[Instruções da tarefa]
Responda com base no trecho sobre o Mosteiro de Santa Cruz:
(a) Quem reconheceu oficialmente as comunidades, e em que ano?
(b) Em que data morreu São Pedro Damião?
(c) Quem a Sé Apostólica enviou a 31 de Agosto de 1197, e com que finalidade?

═══ Trecho fornecido ═══

Reverendíssimo Padre

A celebração do milésimo aniversário de fundação do Mosteiro de Santa Cruz em Ponte Avellana, que se está realizando este ano por iniciativa da Congregação Beneditina dos Monges Ermitães Camaldulenses e do Centro de Estudos Avellanitos, oferece ao Santo Padre ocasião propicia para recordar aquele lugar privilegiado pelo Senhor, tornado através dos séculos ideal ponto de referência para gerações de espíritos eleitos que nele se aplicaram à perfeição evangélica e também para os especialistas de história da Igreja e da literatura.

Se continua incerto o nome do fundador do Ermo, é seguro que um carácter profundo e indelével lhe foi dado pela enérgica personalidade de São Pedro Damião, que foi monge e prior do primitivo ermitério. Ele precisamente concretizou a maneira de vida e de inspiração romualdina em regras escritas e em disposições jurídicas, preocupando-se, além do mais, em garantir ao ermo solidão, autonomia e liberdade. Foi sobretudo mérito seu ter lançado os fundamentos da futura Congregação Avellanita graças à fundação de novos ermos e mosteiros, fazendo das várias comunidades quase um corpo único, como elas aparecem no momento do reconhecimento oficial por parte de Inocêncio II, em 1139.

Esta nova instituição participando de todos os elementos essenciais do cenobitismo beneditino e do anacoretismo, reflectia fielmente a espiritualidade do grande Prior avellanito, que soube unir tão bem a vida contemplativa e a activa. Como é sabido, ele não se apartou na luta pela reforma da Igreja; mais que isso, empunhou a pena em defesa daquela nobre causa e, chegando a Cardeal, fez-se embaixador da paz e arauto do Evangelho, onde quer que houvesse necessidade da sua mediação e da sua palavra exortatória.

Mas se este Santo Doutor foi o mais ilustre dos Avellanitos e ao mesmo tempo um dos maiores homens do século XI, todavia não foi o único a ilustrar o mosteiro. Muitos outros ermitães ainda, com a santidade da vida e com o sagrado governo das dioceses, à frente das quais foram colocados, tornaram a Congregação digna de elogio e grandemente benemérita na sociedade e na Igreja. Não admira portanto que o movimento espiritual de Fonte Avellana, longe de interromper-se com a morte de São Pedro Damião, sucedida a 22 de Fevereiro de 1072, se tenha desenvolvido cada vez mais, também pelo apoio dado pela Sé Apostólica, a qual a 31 de Agosto de 1197 enviou um Legado Pontifício para consagrar a Igreja dedicada à Santa Cruz: monumento de fé e de arte que exprime ainda e reflecte, na sua forma românica, descarnada e essencial, o estilo de vida dos ermitães, que a construíram.

═══ Dados brutos ═══

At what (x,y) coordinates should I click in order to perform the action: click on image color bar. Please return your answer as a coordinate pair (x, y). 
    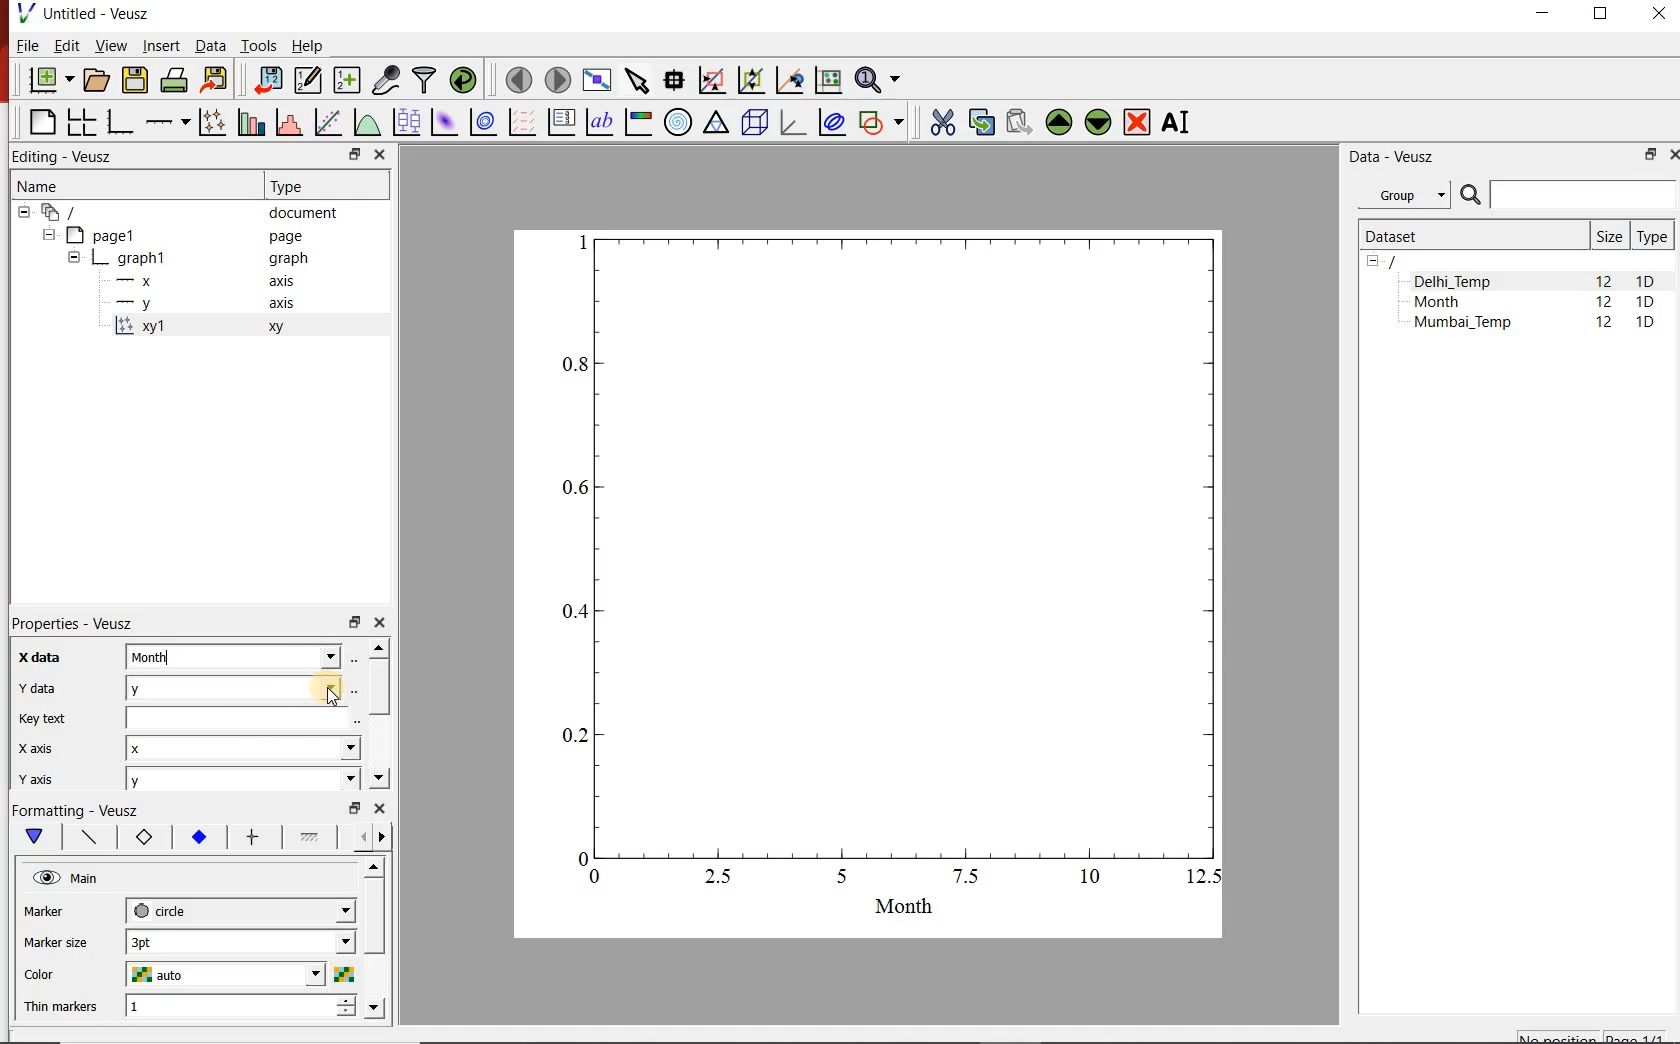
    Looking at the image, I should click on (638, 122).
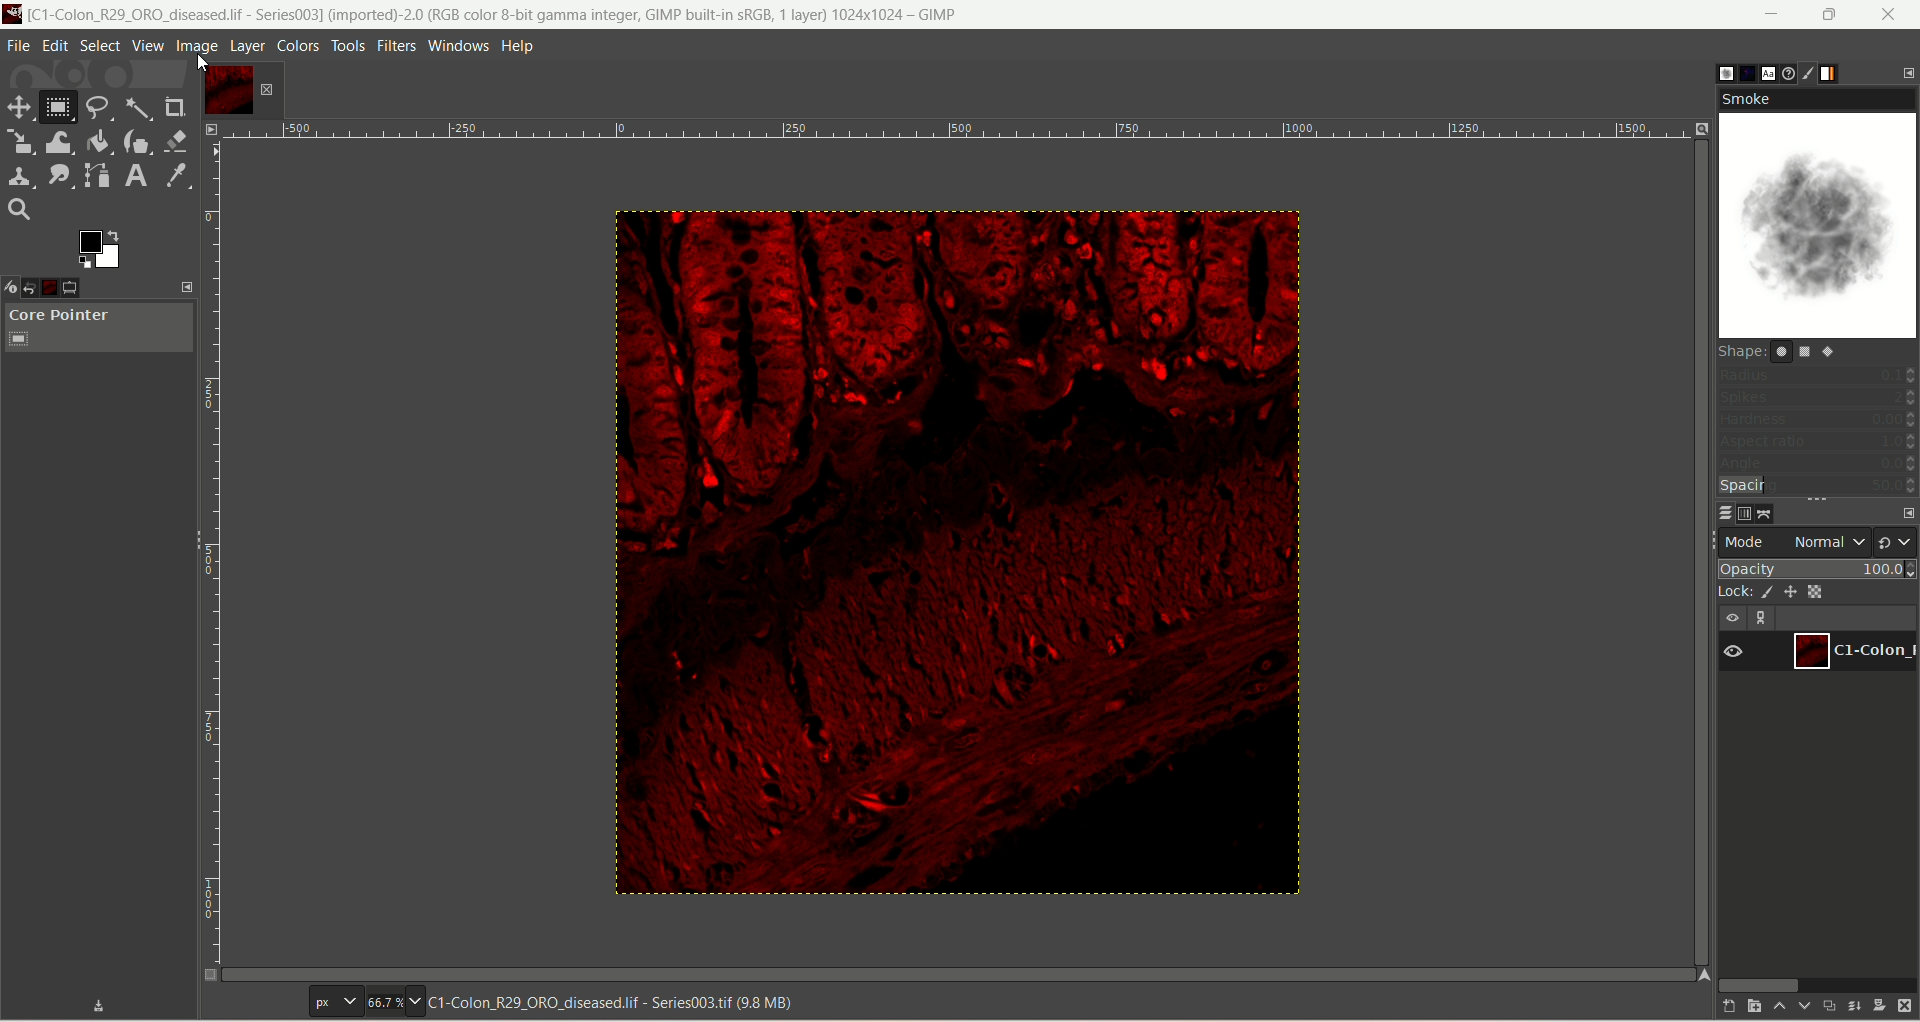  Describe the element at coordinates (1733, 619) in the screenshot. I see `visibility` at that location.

═══
═══ Dados brutos ═══

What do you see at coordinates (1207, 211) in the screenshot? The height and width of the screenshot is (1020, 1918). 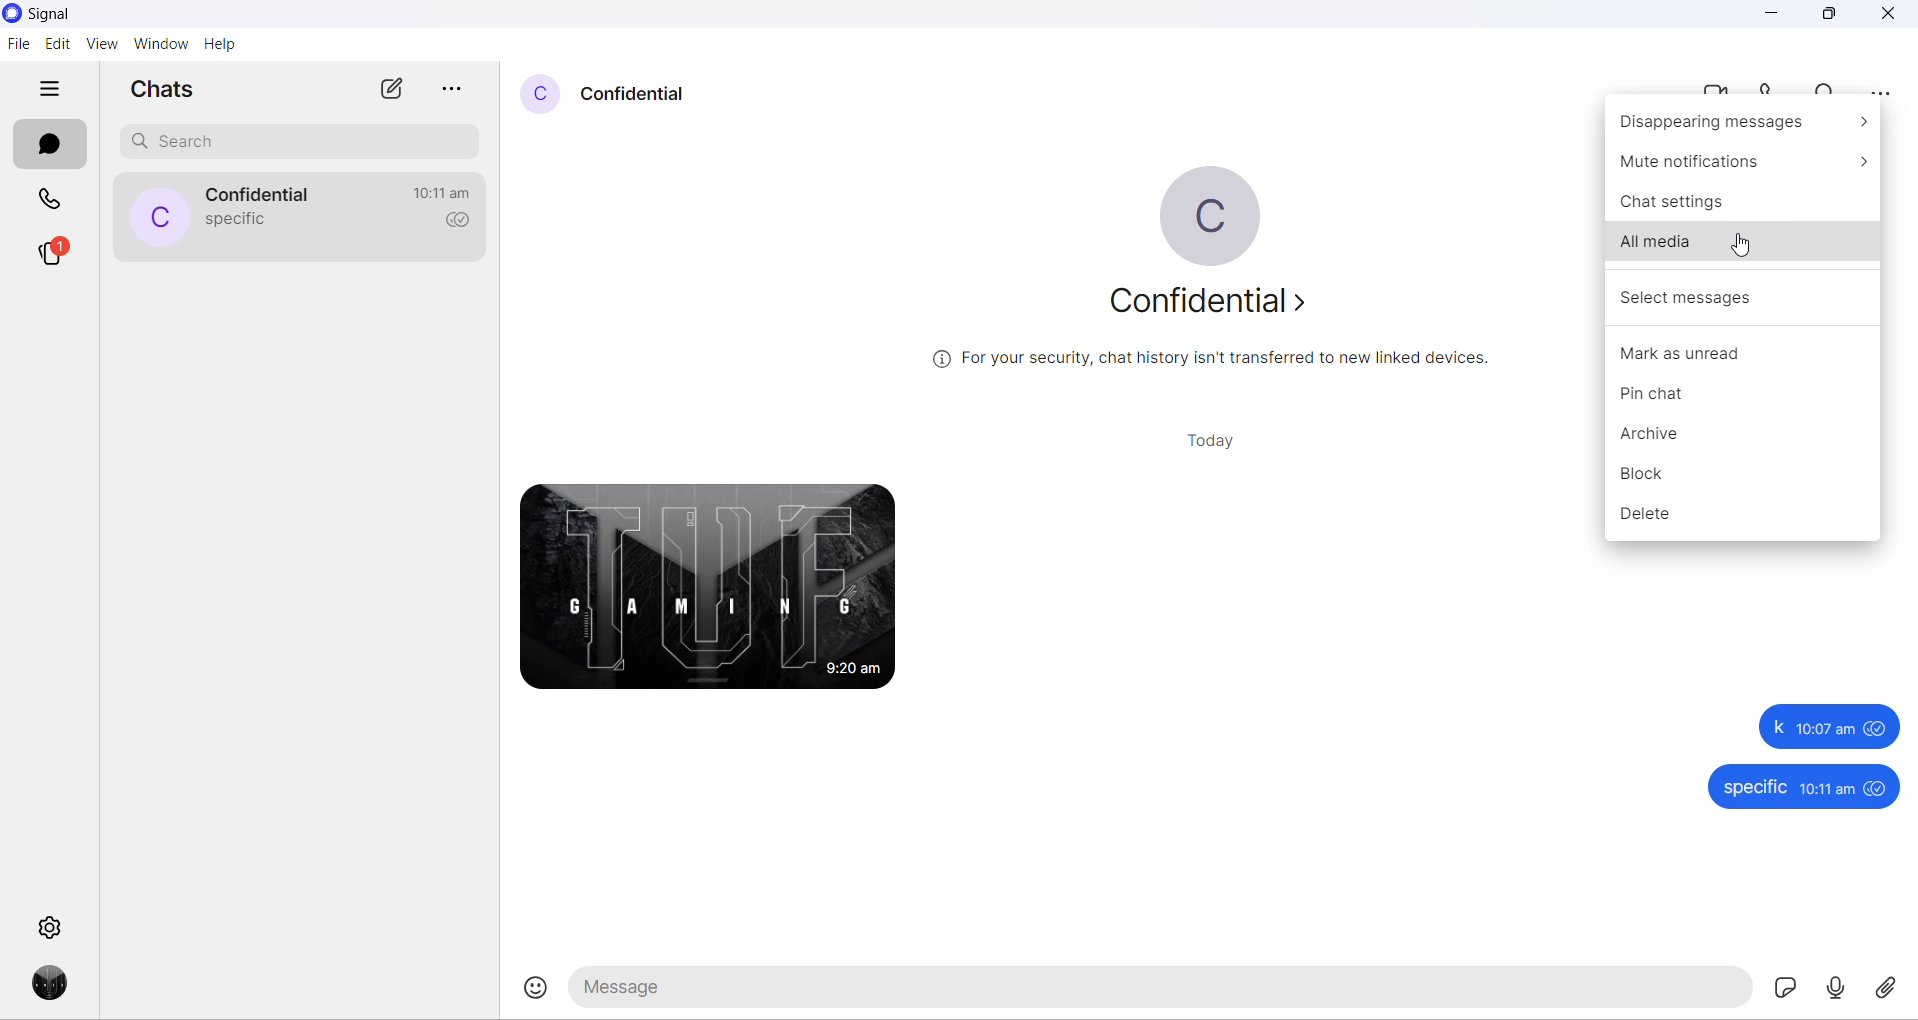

═══

[Resposta correta]
(a) Inocêncio II, em 1139.
(b) A 22 de Fevereiro de 1072.
(c) Um Legado Pontifício, para consagrar a Igreja dedicada à Santa Cruz.